Along with meats, poultry, and seafood, what food may increase your risk of food borne illness if not cooked?
A. mushrooms
B. eggs
C. pizza dough
D. salami
The Correct Answer and Explanation is:
The correct answer is B. eggs.
Eggs, especially when they are raw or undercooked, are a known source of foodborne illness, primarily due to the risk of contamination with Salmonella bacteria. The risk of foodborne illness from raw eggs is particularly important in dishes like homemade mayonnaise, hollandaise sauce, and eggnog, where eggs are not cooked to a temperature that would kill harmful pathogens. This bacteria can be present both on the shell and inside the egg, though the latter is less common.
While eggs are a nutritious and widely consumed food, they require careful handling to reduce the risk of infection. Proper storage is crucial: eggs should be refrigerated at or below 40°F (4°C) to minimize bacterial growth. Additionally, eggs should be cooked until both the white and yolk are firm, as this ensures that any potential Salmonella bacteria are destroyed.
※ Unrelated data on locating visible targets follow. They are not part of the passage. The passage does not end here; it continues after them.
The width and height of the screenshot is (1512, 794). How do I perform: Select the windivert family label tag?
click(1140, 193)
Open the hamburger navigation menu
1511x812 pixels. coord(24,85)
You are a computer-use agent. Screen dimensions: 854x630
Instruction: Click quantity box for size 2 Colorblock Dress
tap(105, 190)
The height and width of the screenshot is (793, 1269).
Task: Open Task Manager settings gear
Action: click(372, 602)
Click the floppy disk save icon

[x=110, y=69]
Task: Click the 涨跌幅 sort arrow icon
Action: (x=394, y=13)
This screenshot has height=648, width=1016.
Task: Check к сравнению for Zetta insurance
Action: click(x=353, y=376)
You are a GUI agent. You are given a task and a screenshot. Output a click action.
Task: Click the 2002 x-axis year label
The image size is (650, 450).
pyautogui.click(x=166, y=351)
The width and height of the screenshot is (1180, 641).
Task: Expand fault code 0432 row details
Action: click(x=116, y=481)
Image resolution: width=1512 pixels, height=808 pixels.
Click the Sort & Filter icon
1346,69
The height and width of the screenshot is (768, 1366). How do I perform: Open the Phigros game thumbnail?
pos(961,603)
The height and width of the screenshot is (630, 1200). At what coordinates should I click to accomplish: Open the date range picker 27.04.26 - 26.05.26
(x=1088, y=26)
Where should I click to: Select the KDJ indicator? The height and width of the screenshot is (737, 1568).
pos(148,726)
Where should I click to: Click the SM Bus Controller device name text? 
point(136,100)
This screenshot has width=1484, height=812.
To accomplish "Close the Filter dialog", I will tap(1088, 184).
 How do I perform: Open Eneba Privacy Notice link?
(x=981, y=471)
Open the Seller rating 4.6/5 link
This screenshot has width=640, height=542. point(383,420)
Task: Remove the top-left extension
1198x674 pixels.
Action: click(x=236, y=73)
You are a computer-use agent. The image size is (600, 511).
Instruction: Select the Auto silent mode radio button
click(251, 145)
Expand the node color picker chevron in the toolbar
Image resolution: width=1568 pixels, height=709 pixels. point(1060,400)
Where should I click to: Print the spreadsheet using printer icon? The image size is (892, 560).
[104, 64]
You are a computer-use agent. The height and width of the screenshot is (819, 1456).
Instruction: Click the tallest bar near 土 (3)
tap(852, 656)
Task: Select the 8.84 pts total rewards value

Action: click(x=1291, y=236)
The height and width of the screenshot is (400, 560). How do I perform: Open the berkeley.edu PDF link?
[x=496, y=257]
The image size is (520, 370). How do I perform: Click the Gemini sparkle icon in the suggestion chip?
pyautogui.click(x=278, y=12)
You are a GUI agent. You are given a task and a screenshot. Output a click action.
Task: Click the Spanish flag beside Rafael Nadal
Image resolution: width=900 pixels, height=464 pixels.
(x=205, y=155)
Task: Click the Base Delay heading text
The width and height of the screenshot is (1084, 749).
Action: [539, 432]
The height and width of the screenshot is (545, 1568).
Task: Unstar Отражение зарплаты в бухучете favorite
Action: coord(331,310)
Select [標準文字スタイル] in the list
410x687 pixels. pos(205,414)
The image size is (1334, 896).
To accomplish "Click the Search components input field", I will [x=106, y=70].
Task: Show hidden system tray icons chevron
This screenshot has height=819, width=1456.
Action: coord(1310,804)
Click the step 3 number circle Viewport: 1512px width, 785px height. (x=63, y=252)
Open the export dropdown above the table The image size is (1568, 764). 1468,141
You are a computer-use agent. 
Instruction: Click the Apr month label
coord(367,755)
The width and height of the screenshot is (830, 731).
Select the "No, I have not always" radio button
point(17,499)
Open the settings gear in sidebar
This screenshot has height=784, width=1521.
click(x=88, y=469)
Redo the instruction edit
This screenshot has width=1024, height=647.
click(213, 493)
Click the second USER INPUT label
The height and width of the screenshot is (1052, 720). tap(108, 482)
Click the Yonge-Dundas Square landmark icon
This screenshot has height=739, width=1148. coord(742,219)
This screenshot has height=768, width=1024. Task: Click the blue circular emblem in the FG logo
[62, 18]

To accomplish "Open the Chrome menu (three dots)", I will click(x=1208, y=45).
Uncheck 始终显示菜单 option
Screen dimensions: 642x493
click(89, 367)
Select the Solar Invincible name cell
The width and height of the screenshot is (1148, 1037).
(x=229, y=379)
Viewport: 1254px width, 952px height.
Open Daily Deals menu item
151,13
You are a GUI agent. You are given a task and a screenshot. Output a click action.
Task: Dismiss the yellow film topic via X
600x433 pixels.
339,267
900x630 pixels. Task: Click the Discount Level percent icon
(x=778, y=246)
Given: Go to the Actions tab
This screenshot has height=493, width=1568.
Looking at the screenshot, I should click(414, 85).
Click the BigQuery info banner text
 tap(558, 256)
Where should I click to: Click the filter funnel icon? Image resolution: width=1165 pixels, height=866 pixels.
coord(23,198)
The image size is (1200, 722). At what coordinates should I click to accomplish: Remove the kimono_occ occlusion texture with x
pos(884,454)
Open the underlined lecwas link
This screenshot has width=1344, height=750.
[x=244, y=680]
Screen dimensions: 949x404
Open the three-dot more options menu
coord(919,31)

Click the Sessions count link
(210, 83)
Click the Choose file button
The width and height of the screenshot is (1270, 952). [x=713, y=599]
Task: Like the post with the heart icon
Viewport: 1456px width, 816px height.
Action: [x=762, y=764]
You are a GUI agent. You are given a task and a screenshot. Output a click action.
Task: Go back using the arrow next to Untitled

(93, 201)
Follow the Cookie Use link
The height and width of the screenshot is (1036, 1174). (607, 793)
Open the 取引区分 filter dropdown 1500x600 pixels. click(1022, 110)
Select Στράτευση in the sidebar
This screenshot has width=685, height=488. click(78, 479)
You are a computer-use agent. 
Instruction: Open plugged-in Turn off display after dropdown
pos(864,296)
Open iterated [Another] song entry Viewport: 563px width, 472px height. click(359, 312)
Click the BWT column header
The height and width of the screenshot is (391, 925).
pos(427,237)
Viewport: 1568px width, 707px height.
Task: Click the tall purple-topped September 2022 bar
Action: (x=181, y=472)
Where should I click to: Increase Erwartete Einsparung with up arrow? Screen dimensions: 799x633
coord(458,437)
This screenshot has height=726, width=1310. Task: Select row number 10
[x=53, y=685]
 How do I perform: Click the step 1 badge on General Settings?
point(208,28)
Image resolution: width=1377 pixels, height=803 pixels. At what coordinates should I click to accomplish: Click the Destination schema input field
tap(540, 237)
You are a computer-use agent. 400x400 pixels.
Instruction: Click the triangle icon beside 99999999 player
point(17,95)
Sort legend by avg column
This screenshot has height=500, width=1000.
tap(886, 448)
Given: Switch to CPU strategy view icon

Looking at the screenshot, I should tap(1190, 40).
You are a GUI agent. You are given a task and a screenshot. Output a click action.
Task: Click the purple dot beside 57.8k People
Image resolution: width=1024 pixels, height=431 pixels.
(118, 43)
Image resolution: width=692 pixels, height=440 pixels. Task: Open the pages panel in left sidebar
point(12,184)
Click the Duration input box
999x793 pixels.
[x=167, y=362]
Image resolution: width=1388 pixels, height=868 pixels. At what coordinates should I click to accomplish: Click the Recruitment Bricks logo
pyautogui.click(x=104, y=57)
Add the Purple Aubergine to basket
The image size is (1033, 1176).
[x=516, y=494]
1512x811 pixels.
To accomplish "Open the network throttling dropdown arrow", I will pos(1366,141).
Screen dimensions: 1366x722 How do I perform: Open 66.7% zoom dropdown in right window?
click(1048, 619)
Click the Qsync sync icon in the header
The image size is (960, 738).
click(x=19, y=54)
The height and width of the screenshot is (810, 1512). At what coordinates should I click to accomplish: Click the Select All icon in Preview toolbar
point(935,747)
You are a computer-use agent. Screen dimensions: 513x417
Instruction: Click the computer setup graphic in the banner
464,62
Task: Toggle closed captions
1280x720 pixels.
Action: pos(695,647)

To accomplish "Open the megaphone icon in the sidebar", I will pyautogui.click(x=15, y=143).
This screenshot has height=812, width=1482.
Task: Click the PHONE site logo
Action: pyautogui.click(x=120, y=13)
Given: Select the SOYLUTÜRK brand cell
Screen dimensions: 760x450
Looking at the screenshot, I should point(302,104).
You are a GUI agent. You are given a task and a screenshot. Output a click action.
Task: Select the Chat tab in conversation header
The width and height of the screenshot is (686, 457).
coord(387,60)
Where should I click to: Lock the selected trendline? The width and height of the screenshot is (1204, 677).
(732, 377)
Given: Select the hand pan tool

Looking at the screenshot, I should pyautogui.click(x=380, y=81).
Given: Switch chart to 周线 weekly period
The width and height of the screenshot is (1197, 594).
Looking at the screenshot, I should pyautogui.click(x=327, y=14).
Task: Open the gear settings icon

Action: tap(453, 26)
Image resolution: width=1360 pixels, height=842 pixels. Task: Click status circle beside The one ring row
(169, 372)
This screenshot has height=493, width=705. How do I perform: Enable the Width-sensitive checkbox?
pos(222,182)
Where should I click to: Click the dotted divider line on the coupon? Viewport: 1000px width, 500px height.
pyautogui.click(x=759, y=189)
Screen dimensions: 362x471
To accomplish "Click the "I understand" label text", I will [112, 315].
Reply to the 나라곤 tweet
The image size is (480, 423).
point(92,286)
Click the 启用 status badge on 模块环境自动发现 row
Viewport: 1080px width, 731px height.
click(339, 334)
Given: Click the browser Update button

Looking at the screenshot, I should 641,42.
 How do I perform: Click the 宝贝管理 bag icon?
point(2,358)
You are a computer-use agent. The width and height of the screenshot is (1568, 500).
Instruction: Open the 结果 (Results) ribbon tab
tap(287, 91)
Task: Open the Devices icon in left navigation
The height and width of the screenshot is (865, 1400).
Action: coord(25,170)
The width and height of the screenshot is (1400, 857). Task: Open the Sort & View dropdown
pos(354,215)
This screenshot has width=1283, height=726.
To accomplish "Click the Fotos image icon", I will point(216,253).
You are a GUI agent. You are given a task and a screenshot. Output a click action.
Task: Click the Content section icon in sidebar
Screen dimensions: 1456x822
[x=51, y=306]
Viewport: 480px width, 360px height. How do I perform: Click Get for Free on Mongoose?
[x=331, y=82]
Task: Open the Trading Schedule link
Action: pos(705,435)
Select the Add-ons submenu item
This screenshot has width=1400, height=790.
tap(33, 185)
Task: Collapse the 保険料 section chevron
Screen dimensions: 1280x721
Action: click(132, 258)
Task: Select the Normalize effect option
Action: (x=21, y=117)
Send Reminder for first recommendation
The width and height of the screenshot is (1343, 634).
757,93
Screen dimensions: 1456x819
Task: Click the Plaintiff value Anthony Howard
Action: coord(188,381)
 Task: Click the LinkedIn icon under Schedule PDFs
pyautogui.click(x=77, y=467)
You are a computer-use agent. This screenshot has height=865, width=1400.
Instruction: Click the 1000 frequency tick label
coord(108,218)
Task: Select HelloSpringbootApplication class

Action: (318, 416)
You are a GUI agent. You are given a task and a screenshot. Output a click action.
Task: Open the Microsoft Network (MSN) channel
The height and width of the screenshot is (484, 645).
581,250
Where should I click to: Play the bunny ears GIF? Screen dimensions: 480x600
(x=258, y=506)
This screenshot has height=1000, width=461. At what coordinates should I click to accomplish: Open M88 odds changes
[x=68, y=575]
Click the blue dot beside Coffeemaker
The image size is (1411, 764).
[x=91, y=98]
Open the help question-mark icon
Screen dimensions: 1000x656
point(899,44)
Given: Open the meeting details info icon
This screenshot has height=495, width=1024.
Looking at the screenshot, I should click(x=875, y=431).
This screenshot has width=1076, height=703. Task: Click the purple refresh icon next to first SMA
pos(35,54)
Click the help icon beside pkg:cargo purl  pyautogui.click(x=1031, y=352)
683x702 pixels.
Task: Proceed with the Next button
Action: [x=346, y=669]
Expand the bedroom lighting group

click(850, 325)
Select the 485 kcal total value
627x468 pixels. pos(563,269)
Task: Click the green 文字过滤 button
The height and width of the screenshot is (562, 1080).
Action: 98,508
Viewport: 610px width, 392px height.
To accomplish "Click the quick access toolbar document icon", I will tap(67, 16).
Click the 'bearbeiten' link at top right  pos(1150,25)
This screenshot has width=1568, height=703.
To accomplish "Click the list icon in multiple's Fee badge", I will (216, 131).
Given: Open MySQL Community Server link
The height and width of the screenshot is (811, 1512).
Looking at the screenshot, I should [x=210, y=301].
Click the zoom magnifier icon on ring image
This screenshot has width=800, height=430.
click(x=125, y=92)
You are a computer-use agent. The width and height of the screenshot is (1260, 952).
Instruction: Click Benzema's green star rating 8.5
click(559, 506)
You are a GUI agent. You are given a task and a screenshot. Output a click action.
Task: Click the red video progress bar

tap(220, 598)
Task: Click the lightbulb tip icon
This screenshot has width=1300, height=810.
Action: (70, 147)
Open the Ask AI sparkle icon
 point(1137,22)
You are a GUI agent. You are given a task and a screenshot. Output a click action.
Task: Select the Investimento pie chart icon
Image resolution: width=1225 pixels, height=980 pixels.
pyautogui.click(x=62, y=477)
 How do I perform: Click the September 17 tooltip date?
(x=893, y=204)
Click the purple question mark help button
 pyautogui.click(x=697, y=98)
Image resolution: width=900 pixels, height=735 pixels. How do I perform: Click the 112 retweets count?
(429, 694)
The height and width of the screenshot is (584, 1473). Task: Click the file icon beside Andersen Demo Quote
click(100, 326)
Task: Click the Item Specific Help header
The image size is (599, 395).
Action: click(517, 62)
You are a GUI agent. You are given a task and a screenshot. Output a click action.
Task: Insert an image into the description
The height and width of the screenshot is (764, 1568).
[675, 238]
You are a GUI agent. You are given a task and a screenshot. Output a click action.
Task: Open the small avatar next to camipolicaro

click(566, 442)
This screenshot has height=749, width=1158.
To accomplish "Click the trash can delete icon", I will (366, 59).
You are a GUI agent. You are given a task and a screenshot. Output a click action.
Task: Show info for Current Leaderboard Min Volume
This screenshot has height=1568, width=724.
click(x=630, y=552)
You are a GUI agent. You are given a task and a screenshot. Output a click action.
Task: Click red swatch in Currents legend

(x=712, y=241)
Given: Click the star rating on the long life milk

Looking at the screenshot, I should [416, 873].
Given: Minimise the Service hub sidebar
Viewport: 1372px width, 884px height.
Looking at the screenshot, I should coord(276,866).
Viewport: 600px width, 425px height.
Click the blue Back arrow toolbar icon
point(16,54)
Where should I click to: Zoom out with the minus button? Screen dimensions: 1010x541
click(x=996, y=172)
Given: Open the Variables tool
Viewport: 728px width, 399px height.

Mushrooms (option A) do not generally pose a risk of foodborne illness when cooked properly. However, they can cause illness if consumed raw due to the presence of certain toxins, but this is less common compared to the risks associated with raw eggs. Pizza dough (option C) and salami (option D) also do not typically present the same level of risk when consumed, though salami can be a potential source of listeria if not stored or handled properly.
In conclusion, eggs are particularly vulnerable to contamination with Salmonella if not cooked properly, making them a food that can increase the risk of foodborne illness when consumed raw or undercooked.